Where do large lumps of gold come from?
If a star goes supernova and fuses elemental atoms of gold for example, how do those individual atoms of gold clump together to create nuggets we can see?
Open University's David Rothery was going for gold to answer this question...
David - A supernova is the only situation when you can make substantial amounts of elements heavier than iron. It’s because the compression waves when the star is so massive it can’t support its outer parts anymore; it collapses inwards; it gets really dense, and a big explosion blows the outer parts off. When the pressure's really high you can fuse elements to atoms heavier than iron, among which is gold. Gold’s nothing special in this, but gold is among them.

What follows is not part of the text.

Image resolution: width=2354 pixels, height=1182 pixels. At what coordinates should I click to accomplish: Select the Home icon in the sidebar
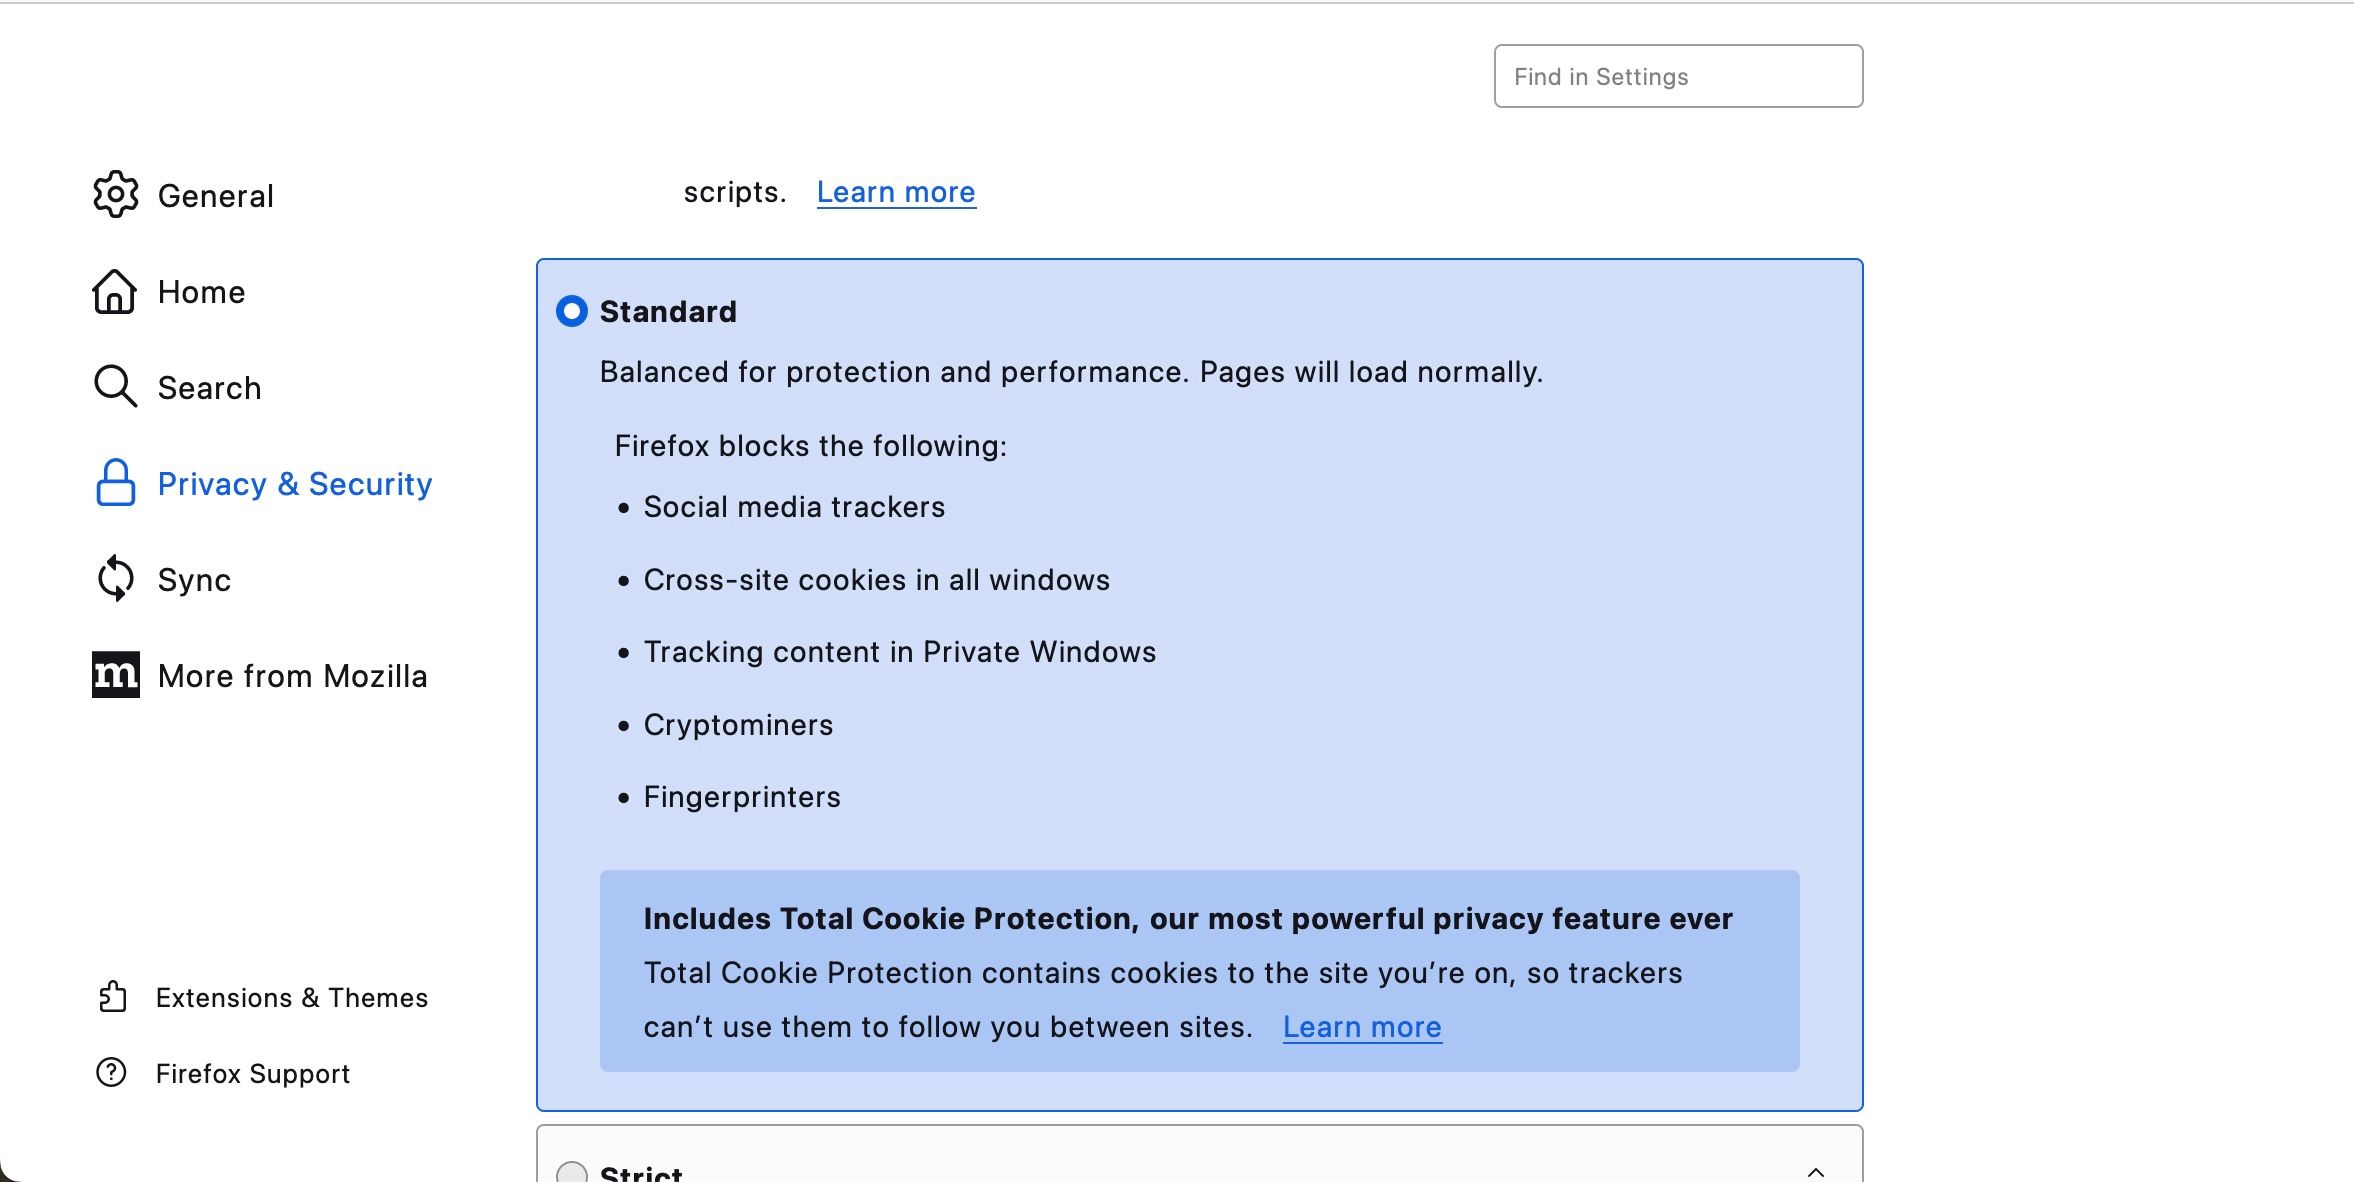pyautogui.click(x=114, y=291)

Then you’ve got these particles of all kinds of elements which will be seeding space and that will form a cloud of gas and dust. And within such clouds is where stars and planets of the next generation of stars form. So, the material from which say the Earth formed would have a tiny amount of gold in it, but it won’t have gold nuggets in it, it will be isolated atoms of gold. When you formed a planet it will differentiate; the iron will go inwards; the rocky stuff will go outwards, and in amongst the rocky stuff will be individual atoms of gold. Then geology takes over and you have processes of distilling the crust. Maybe water coming in dissolving stuff, circulating around driven by internal heat and, atom by atom - gold’s a very inert element but it can form complexes with hydrogen sulphite and chlorine. But you get it into solution and then into places where it can come out of solution round some solid initial speck, and then you can grow a gold nugget atom, by atom, by atom. Rarely bigger than a speck of gold but, sometimes, it’s as big as a brick.
So the gold nuggets don’t come from space. They’re not formed in a supernova but the gold atoms are formed in a supernova and get concentrated by Earth’s geological processes.
UPDATE 19/10/2017- Since this was broadcast, an announcement from LIGO has revealed that it is, in fact, colliding neutron stars, not supernovae, that expel heavy elements.